For anyone who thought Pfizer’s RA candidate tofacitinib would sail through its review tomorrow with an FDA advisory committee, documents released ahead of the meeting indicate the devil’s in the details. A briefing hints that the panel could mull over the molecule’s cardiovascular effects and the methodology used to evaluate the drug. Although the cardiovascular impact appears negligible, advisors are almost certain to take a close look at radiographic impact, which Pfizer has used to measure disease progression. The 10mg dose may also get scrutiny due to elevated liver enzymes, said ISI Group analyst Mark Schoenebaum in a webcast on Monday, and the panel may come out solidly against it as a way to prevent over-medication. An added ding: the FDA said the 5mg option was the only one to show a significant change in disease progression. Among other discussion points arising from the briefing documents were malignancy rates, which seemed to rise the longer patients were on the drug, and renal toxicity, which Schoenebaum doesn’t deem a key worry. Nor does the analyst expect a rise in liver enzyme among tofa’ patients taking other RA treatments to be a serious concern. If approved, tofa’, an oral drug, would go up against top-selling RA biologics like Abbott’s Humira and J&J’s Remicade.

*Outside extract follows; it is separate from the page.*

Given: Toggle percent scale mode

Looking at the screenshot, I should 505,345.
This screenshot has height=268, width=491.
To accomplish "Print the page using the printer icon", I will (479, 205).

Pfizer said Monday that a long-term study of its anti-depressant Pristiq shows that the drug, when compared to placebo, has a lower relapse rate among post-menopausal women with major depressive disorder. The relapse rate among Pristiq users was 14.3%, the firm said, compared with 30.2% among placebo users. Over the long term, subjects who abruptly ended treatment evinced no statistically significant difference in discontinuation symptoms vs. patients who were weaned off of the medication. (Subjects were followed through an eight-week open-label period, a 12-week observation period, and then a six-month period in which they remained on the 50mg dose, were tapered off the drug or were given a placebo.) The FDA approved the drug in 2008, and it came to Pfizer in its 2009 acquisition of Wyeth.

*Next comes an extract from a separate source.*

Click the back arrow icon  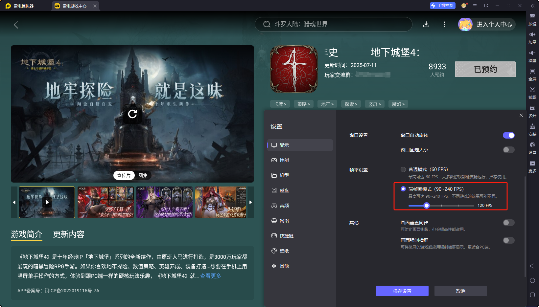[x=16, y=24]
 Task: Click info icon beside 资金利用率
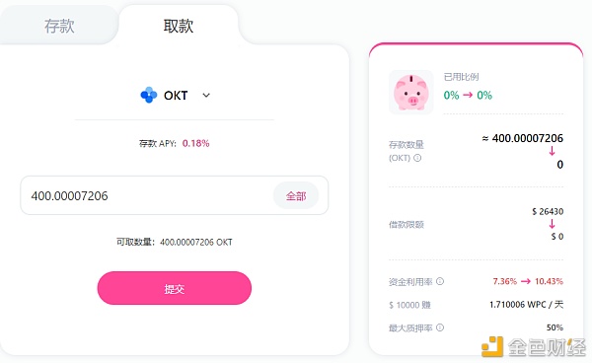pyautogui.click(x=440, y=281)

Sanofi has started to shut down a Jackson County, MO, manufacturing plant that the drugmaker had targeted for closure in 2009. The three-stage process will begin June 30 and will continue through December 31, 2014. Spokesman Jack Cox told MM&M that employees have known when their particular jobs are to end since May 2011. Cox said lower product volume is driving the closure and that the work will be shifted to other US plants. The layoffs affect 337 workers.